Main Outcomes and Measures
To determine if at least 1 of the 4 doses of galcanezumab tested was superior to placebo for migraine prevention measured by the mean change from baseline in the number of migraine headache days 9 weeks to 12 weeks after randomization.
Of the 936 patients assessed, 410 met entry criteria (aged 18-65 years with 4-14 migraine headache days per month and migraine onset prior to age 50 years) and were randomized to receive placebo or galcanezumab.For the primary end point, galcanezumab, 120 mg, significantly reduced migraine headache days compared with placebo (99.6% posterior probability −4.8 days; 90% BCI, −5.4 to −4.2 days vs 95% superiority threshold [Bayesian analysis] −3.7 days; 90% BCI, −4.1 to −3.2 days). Adverse events reported by 5% or more of patients in at least 1 galcanezumab dose group and more frequently than placebo included injection-site pain, upper respiratory tract infection, nasopharyngitis, dysmenorrhea, and nausea.
Conclusions and Relevance
Monthly subcutaneous injections of galcanezumab, both 120 mg and 300 mg, demonstrated efficacy (repeated-measures analysis) for the preventive treatment of migraine and support further development in larger phase 3 studies. All dosages were safe and well tolerated for the preventive treatment of episodic migraine.
clinicaltrials.gov Identifier: NCT02163993
Migraine is a chronic neurologic disease that negatively affects patients’ daily functioning.1,2 Currently, there are 5 US Food and Drug Administration–approved medications for migraine prevention, none of which was developed for migraine or with any mechanistic understanding of their action in migraine.3,4 Treatment responses are variable; adherence over time is low, especially with oral preventive drugs; and all of the currently available drugs have well-established and troublesome adverse effects in some patients.5 New treatment options with improved efficacy and tolerability are needed for patients with migraine; ideally, those options would be developed specifically for the disease and reflect a better understanding of its pathophysiology.
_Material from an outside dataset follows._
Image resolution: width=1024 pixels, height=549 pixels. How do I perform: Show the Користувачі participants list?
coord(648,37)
Advances in the understanding of migraine have unveiled several potential pharmacologic targets for both acute treatment and prevention.5Quiz Ref ID Calcitonin gene-related peptide (CGRP), found in peripheral trigeminal sensory and the central nervous system,6 was found to be elevated in the plasma of migraineurs during an attack7-9 and is a promising target believed to play an integral role in the pathophysiology of migraine.5-10 As a pharmacologic target, CGRP was clinically validated with -gepants, a class of small-molecule CGRP receptor antagonists that were efficacious in acute relief of migraine11-16; 2 were discontinued owing to hepatic toxic effects.5,11 Understanding the fundamental role of CGRP in migraine and advancing the application of therapeutic biologics led to the development of monoclonal antibodies against CGRP.17 One of these monoclonal antibodies against CGRP is galcanezumab (LY2951742), a humanized monoclonal antibody that potently and selectively binds to CGRP. In a phase 2a study, galcanezumab, 150 mg, twice monthly was efficacious and well tolerated for the prevention of migraine.18
In the phase 2b study reported herein, the safety and efficacy of 4 different doses of monthly galcanezumab compared with placebo for the prevention of migraine were assessed. Adverse events (AEs) are the only safety components reported here; a second article will provide a comprehensive review of safety data.
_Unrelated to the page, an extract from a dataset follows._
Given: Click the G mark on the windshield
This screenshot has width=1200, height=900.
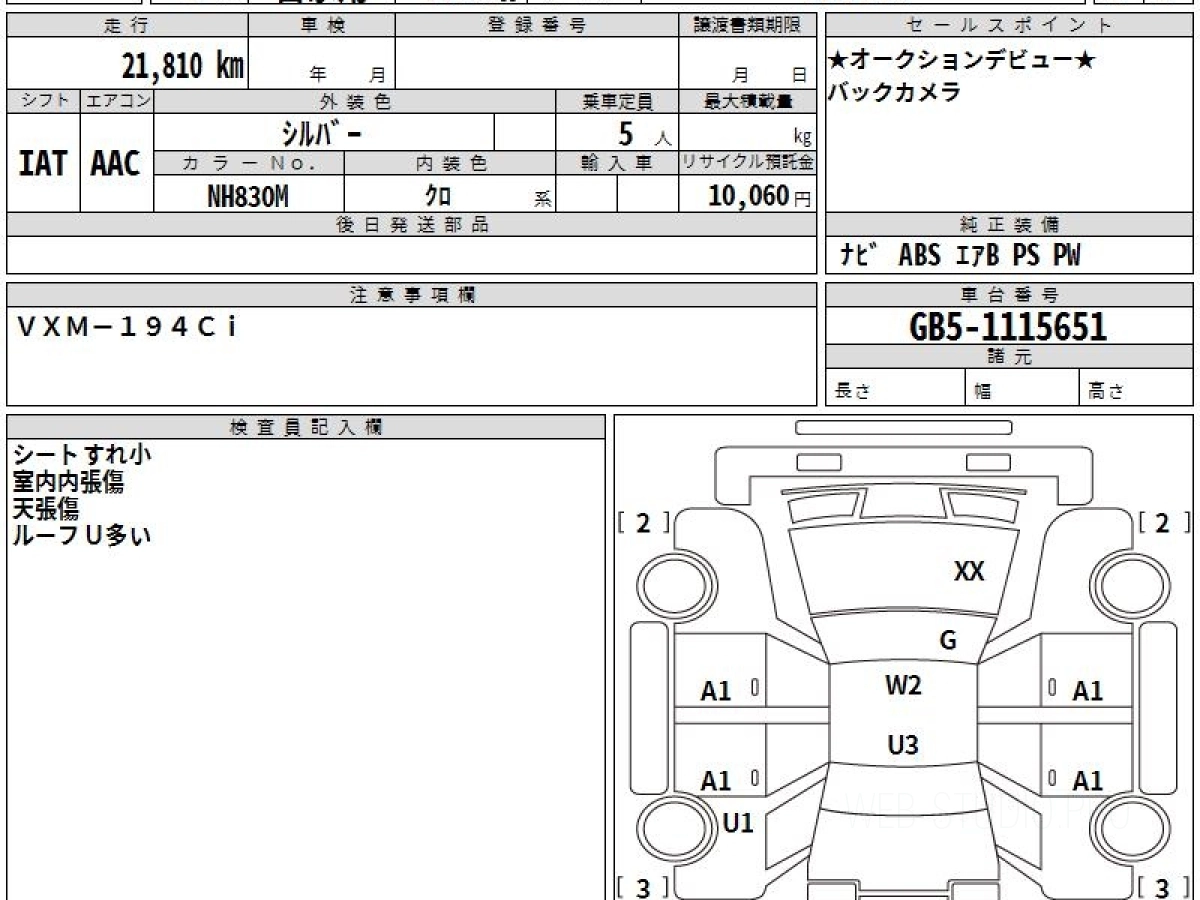Looking at the screenshot, I should 947,641.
This was a phase 2b study of galcanezumab and placebo in patients with episodic migraine conducted by 37 licensed physicians in the United States. The trial comprised 4 study periods (SPs) between July 7, 2014, and August 19, 2015: (1) screening and washout, (2) a prospective baseline period for determining the frequency of migraine headache days (MHDs), (3) double-blind treatment period (months 1, 2, and 3), and (4) posttreatment period.
Study period 1 (5-45 days) included initial screening for eligibility and washout of migraine prevention treatments. Study period 2 (28-38 days) established a baseline for the frequency of MHDs. During SP 2, patients called into an electronic patient-reported outcome interactive voice response system (ePRO) daily to record their headache information.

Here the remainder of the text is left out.